Does this new forum work with Tapatalk?


----------



## April (Apr 21, 2010)

Doubt it but I only use tapatalk myself.


----------



## discuspaul (Jul 2, 2010)

Seems like a good effort by Darcy and Poco, both of whom have been around for a while on a couple of other forums.
I've just joined this new one myself - hope they're successful.


----------



## MELLO (Apr 21, 2010)

Cool I will be joining this forum


----------



## Jondis21 (Sep 7, 2010)

Nice!!! Sign me in


----------



## seanyuki (Apr 22, 2010)

Count me in too.


----------



## Immus21 (Jun 14, 2010)

Let's bump this up for the Discus lovers!


----------



## effox (Apr 21, 2010)

They require registration to even view it. Not even sure Google Bot would index it in that case, let alone if it would be listed for that reason. They're loosing serious traffic with that mind boggling technique. I wouldn't have even heard of BCA nor signed up if it wasn't for Google. Hope it works out regardless.


----------



## Immus21 (Jun 14, 2010)

effox said:


> They require registration to even view it. Not even sure Google Bot would index it in that case, let alone if it would be listed for that reason. They're loosing serious traffic with that mind boggling technique. I wouldn't have even heard of BCA nor signed up if it wasn't for Google. Hope it works out regardless.

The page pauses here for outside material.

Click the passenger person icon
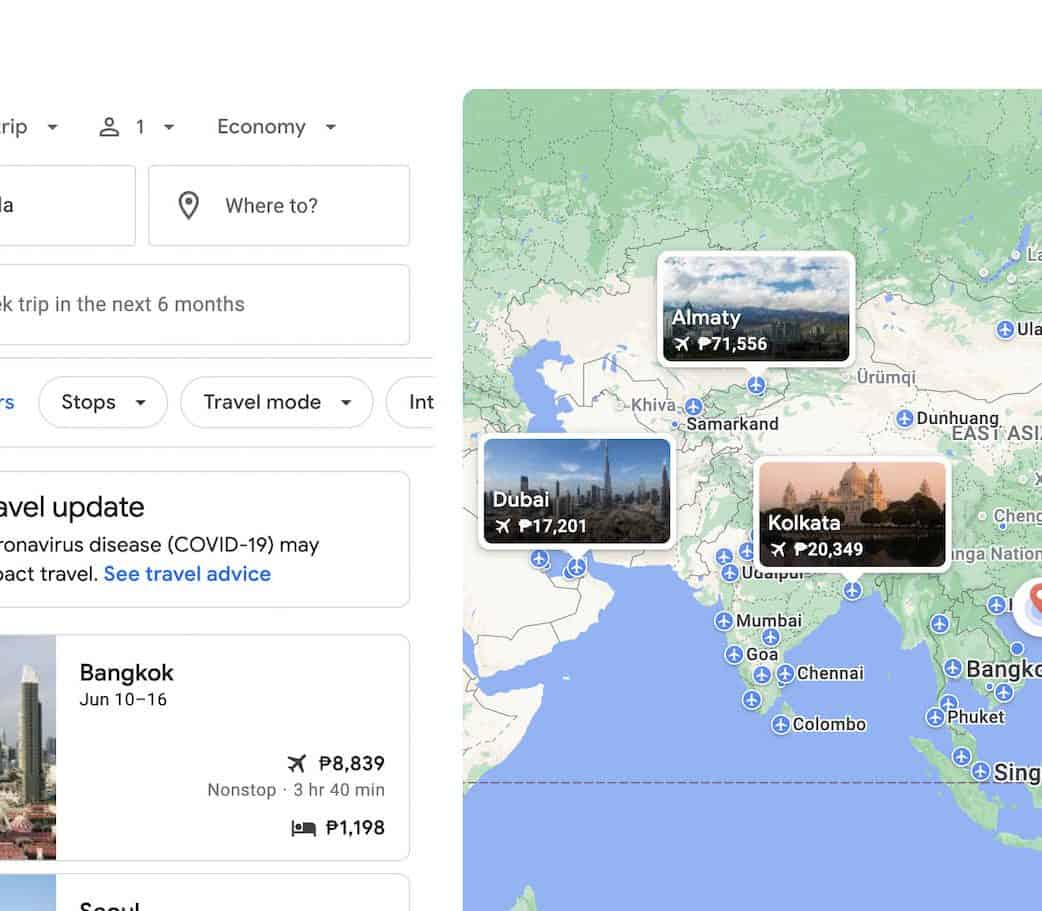(x=109, y=127)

Hmmm I signed up before I viewed it. Should be able to view before signing up I would say...


----------



## effox (Apr 21, 2010)

"The board requires you to be registered and logged in to view this forum."

I don't have Discus so I don't benefit from signing up, I was just curious to see what it looked like as it's Canadian. I'd suggest that for Google visits alone, even if they don't optimize their site for search engine traffic, that they'd not limit viewing to registered users. That's not a wise move unless you already have achieved a sustainable client base through direct links and word of mouth.


----------